Just when I thought life couldn’t get any tougher. On Lauren’s First birthday, she was diagnosed with spastic quadriplegic cerebral palsy. God this is not happening, this is making no sense. Here was a father struggling for his life and now our angel was given this life altering diagnosis. We were heartbroken and life once again was spinning out of control. We had control over nothing and when I say nothing, I mean nothing; we were at the mercy of God. We lost everything we owned. Now God, how am I supposed to trust you? But were there any alternatives, any better options? No, we were at the mercy of God, He was all we had and I realized later that He was all we needed. I had to learn to put my total trust in a God, who at the time, I could not feel or see. But that’s where faith comes in and I had to believe that my creator was in control and knows best. Isaiah 55:8-9 says, ‘For my thoughts are not your thoughts, neither are your ways my ways, saith the Lord. For as the heavens are higher than the earth, so are my ways higher than your ways, and my thoughts than your thoughts.’ I had to come to a point where I realized that I was the created, but He was my Creator and He was in control, even when I wasn’t. Trust, I had to trust!

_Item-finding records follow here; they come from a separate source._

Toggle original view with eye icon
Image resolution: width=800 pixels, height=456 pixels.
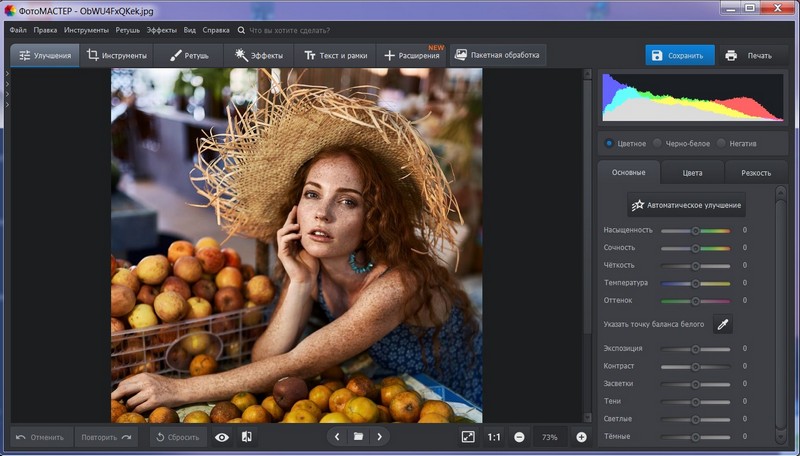point(222,437)
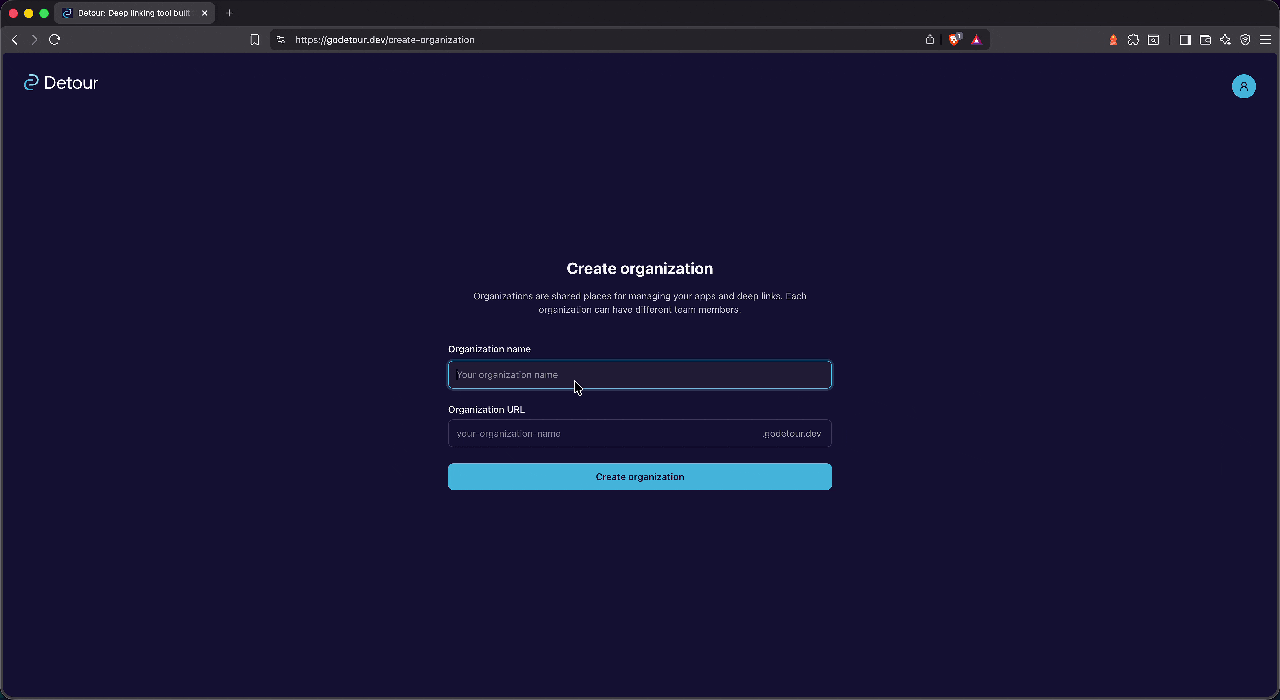Click the share icon inside the address bar
The height and width of the screenshot is (700, 1280).
(x=929, y=39)
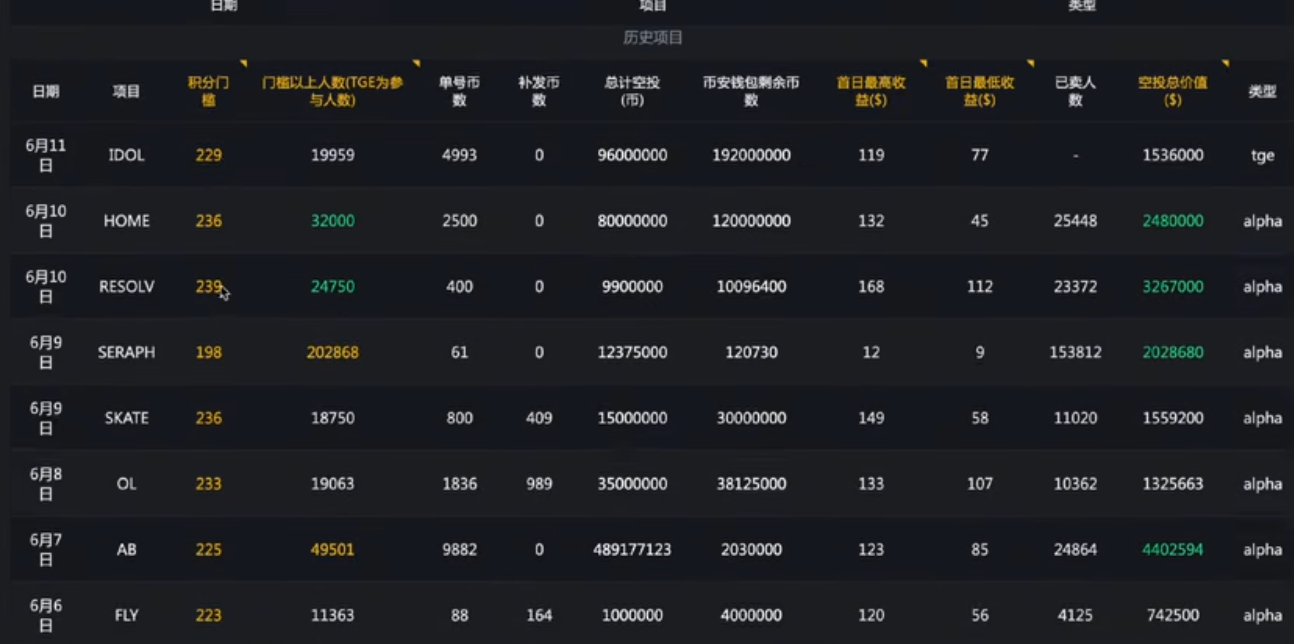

I have had much trouble, not unlike any of you who are reading this, no one is exempt. I felt like Job’s wife in Job2:9 when she said, ‘curse God, and die’. But Job said in Job 13:15 , ‘Though He slay me, yet will I trust in Him.’ Many times I have felt like God had slayed me, God had forsaken me but I will still trust Him! God is not the problem but the answer. He is God, He knows what He’s doing, He’s in control and He loves us unconditionally. In my troubles He is refining me and teaching me what it is to trust Him even when it doesn’t make sense.